Comparative evolutionary genomics of the STAT family of transcription factors

Abstract

The STAT signaling pathway is one of the seven common pathways that govern cell fate decisions during animal development. Comparative genomics revealed multiple incidences of stat gene duplications throughout metazoan evolutionary history. While pseudogenization is a frequent fate of duplicated genes, many of these STAT duplications evolved into novel genes through rapid sequence diversification and neofunctionalization. Additionally, the core of STAT gene regulatory networks, comprising stat1 through 4, stat5 and stat6, arose early in vertebrate evolution, probably through the two whole genome duplication events that occurred after the split of Cephalochordates but before the rise of Chondrichthyes. While another complete genome duplication event took place during the evolution of bony fish after their separation from the tetrapods about 450 million years ago (Mya), modern fish have only one set of these core stats, suggesting the rapid loss of most duplicated stat genes. The two stat5 genes in mammals likely arose from a duplication event in early Eutherian evolution, a period from about 310 Mya at the avian-mammal divergence to the separation of marsupials from other mammals about 130 Mya. These analyses indicate that whole genome duplications and gene duplications by unequal chromosomal crossing over were likely the major mechanisms underlying the evolution of STATs.

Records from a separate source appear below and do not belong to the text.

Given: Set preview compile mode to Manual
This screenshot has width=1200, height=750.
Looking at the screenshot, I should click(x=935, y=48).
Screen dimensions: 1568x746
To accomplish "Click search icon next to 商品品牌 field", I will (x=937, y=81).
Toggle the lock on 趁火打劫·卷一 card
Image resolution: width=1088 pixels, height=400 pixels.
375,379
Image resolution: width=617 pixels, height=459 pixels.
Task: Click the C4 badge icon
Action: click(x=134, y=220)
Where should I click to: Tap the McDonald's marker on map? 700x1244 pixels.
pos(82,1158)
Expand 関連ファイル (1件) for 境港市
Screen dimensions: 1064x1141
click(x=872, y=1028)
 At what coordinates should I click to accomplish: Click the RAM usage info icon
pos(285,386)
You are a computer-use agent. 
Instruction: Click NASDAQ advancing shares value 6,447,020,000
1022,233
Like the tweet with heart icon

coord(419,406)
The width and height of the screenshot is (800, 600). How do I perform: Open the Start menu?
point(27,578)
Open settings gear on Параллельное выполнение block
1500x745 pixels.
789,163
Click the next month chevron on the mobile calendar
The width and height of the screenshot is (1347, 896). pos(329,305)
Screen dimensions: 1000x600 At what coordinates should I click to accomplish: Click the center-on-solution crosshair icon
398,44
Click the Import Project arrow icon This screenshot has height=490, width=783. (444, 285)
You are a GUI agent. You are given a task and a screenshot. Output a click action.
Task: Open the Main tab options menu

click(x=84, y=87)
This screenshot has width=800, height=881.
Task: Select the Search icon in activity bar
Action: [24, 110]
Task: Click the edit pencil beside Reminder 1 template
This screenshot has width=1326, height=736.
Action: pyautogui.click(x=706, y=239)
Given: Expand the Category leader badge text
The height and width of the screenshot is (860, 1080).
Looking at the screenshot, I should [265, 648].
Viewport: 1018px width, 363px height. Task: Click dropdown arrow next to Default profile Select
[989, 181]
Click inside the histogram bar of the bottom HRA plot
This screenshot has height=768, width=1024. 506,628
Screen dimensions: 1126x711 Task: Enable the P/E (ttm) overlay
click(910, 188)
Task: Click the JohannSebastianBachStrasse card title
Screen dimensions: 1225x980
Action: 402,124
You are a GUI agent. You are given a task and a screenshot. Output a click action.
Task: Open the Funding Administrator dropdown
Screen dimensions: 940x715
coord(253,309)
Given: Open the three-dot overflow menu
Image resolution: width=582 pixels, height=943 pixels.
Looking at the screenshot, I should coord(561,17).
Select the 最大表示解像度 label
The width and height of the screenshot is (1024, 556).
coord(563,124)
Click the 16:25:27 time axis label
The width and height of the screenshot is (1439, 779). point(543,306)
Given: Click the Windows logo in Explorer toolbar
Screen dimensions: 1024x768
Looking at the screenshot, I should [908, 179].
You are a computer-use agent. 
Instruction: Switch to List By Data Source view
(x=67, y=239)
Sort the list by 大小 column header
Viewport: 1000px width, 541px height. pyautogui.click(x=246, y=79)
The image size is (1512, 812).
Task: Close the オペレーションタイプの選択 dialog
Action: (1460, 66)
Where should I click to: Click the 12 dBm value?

Keywords: STAT; domain accretion; evolution; gene duplication; genome sequencing.

Figure 1. Genomic structures of sta-1 locus. Exons are shown in boxes, with the same color shade for identical exons, based on comparison of cDNA and genomic sequences,. The left arrows indicate inverse duplications. Y51H4A.18, Y51H4A.19 and Y51H4A.20 are gene models annotated by Wormbase.org (release WS153). Corresponding exons are linked with dashed arrows. Scale: 1,000 bp.

Figure 2.C. elegans genome encodes a STAT-like protein, F58E6.1. (A) Genomic intron-exon structure of f58e6.1. (B) Predicted protein sequence of f58e6.1. (C) Limited sequence homology between STA-1 and F58E6.1. (D) Predicted structural similarity between F58E6.1 and mouse STAT5A. (E) Phylogenetic analysis of C. elegans and C. briggsae STA-1 and F58E6.1.

Figure 3. Phylogenetic relationships of STAT proteins. Phylogenetic trees are shown for (A) Dictyostelium, (B) arthropods, (C) deuterostomes and (D) Xenopus.

Figure 4. Phylogenetic relationships of fish STAT proteins. Phylogenetic trees are shown for Danio rerio, Fugu rubripes and Tetraodon nigroviridis STAT proteins.